Utiliser des modèles d’IA pour lutter contre l’AMR (nommés modèles AMR-AI) est une approche complètement différente. Ces modèles apprennent, évoluent et s’ajustent en fonction des conditions.
Si on veut un jour intégrer ces modèles AMR-AI dans les systèmes de santé, il faudrait que les procédures, politiques et pratiques évoluent également et s’adaptent à la nature flexible de l’IA : formation du personnel de santé, mise à jour des protocoles de traitement pour inclure les recommandations basées sur l’IA, etc. Une implémentation sur mesure, en quelque sorte.
Mise en place d’une stratégie ciblée pour combattre l’AMR
Ces modèles d’IA spécialisés sont donc intégrés dans des systèmes baptisés systèmes d’apprentissage antimicrobien (ALS pour Antimicrobial Learning Systems). L’objectif de ces systèmes est double :
- Identification des problèmes, obstacles et des solutions propres à l’antibiorésistance.
- Mise en place de solutions adaptées et efficaces.
Dans les soins de santé actuels, un des enjeux majeurs est l’incertitude latente qui règne autour de l’utilisation d’agents antimicrobiens. En raison de cette dernière, de nombreuses prescriptions inappropriées ont lieu. Par exemple, la prescription d’antibiotiques contre une infection virale, comme le rhume ou la grippe. Le risque d’augmenter l’antibiorésistance est alors multiplié.
En utilisant les modèles AMR-AI, cette incertitude pourrait être diminuée. Ceux-ci pourraient fournir des données et des analyses plus précises, et des recommandations de soins plus adaptées pour chaque infection traitée.
Réduire l’incertitude avec les modèles AMR-AI ?
Ces modèles sont des outils extrêmement puissants et permettraient donc une gestion plus efficace au long terme de l’antibiorésistance. Voici comment ils pourraient impacter positivement cette dernière :
Une prédiction plus rapide de l’AMR : les tests traditionnels en laboratoire peuvent lents, puisqu’ils dépendent de la culture de bactéries. Les modèles AMR-AI sont capables d’analyser plus rapidement les données en prédisant si telle ou telle souche microbienne va présenter une résistance.

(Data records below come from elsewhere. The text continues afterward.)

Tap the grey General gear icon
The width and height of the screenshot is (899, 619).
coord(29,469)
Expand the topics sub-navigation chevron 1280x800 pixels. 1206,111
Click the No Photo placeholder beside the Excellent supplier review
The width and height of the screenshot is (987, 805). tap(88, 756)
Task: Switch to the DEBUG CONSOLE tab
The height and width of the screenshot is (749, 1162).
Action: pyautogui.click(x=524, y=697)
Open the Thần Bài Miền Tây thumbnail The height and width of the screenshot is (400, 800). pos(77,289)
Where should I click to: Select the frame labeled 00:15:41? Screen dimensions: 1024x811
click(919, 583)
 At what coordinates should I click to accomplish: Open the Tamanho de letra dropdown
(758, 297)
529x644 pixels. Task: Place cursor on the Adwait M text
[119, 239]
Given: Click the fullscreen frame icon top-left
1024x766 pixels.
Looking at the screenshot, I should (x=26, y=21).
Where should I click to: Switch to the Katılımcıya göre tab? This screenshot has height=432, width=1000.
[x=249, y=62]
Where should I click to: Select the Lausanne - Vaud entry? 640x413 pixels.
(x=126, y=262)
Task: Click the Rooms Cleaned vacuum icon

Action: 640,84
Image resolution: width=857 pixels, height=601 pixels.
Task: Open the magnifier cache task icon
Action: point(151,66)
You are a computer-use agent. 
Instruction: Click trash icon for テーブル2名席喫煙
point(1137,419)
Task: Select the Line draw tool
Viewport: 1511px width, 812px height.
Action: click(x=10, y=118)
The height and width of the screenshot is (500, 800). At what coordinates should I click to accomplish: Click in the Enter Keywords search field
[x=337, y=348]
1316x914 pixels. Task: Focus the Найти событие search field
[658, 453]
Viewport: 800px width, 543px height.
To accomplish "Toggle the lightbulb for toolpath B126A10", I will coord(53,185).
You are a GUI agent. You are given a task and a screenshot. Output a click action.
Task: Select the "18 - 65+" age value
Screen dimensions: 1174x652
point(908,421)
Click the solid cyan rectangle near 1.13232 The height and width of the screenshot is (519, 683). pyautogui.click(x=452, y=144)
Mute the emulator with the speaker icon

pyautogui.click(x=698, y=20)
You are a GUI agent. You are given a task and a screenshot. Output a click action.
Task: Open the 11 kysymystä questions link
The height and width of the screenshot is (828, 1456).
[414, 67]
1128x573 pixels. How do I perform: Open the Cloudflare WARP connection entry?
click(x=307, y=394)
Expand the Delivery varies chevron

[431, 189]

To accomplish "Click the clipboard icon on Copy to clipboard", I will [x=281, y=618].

Amélioration de la décision clinique : grâce aux prédictions fournies, les médecins pourraient prendre des décisions thérapeutiques plus rapidement. Imaginons que le modèle d’AMR-AI montre qu’une bactérie x sera résistante au traitement y, le médecin pourra prescrire le traitement z, sans perdre du temps à estimer si le traitement y est efficace. Cela réduirait la probabilité de voir des souches de bactéries résistantes émerger.
Prévention des infections : les modèles AMR-AI peuvent également aider l’identification de patients qui nécessitent un isolement afin d’éviter la transmission de bactéries résistantes à d’autres patients ou au personnel soignant.
Ces modèles AMR-AI représentent un immense progrès dans la lutte contre l’antibiorésistance. Capables de fournir rapidement des données complètes, ils offrent de nouveaux angles d’analyse pour servir un diagnostic plus approprié ainsi que des prédictions sur lesquelles les professionnels peuvent se baser. Pour les déployer de manière efficace, les systèmes de santé devront en revanche adapter leurs modes de fonctionnement. D’un point de vue éthique, organisationnel et réglementaire, le chemin est encore long, mais le succès de ces technologies avancées dépendra entièrement de la capacité d’adaptation de ces institutions.
- L’antibiorésistance (AMR) est un phénomène aux conséquences potentiellement désastreuses.
- Dans l’idée d’une meilleure gestion de l’AMR, l’utilisation de l’IA émerge comme une nouvelle arme extrêmement efficace.
- Ces modèles d’IA spécialisés (AMR-AI) peuvent fournir des données très précises et limiter le phénomène d’antibiorésistance en réduisant l’incertitude des prescriptions d’agents anti-microbiens.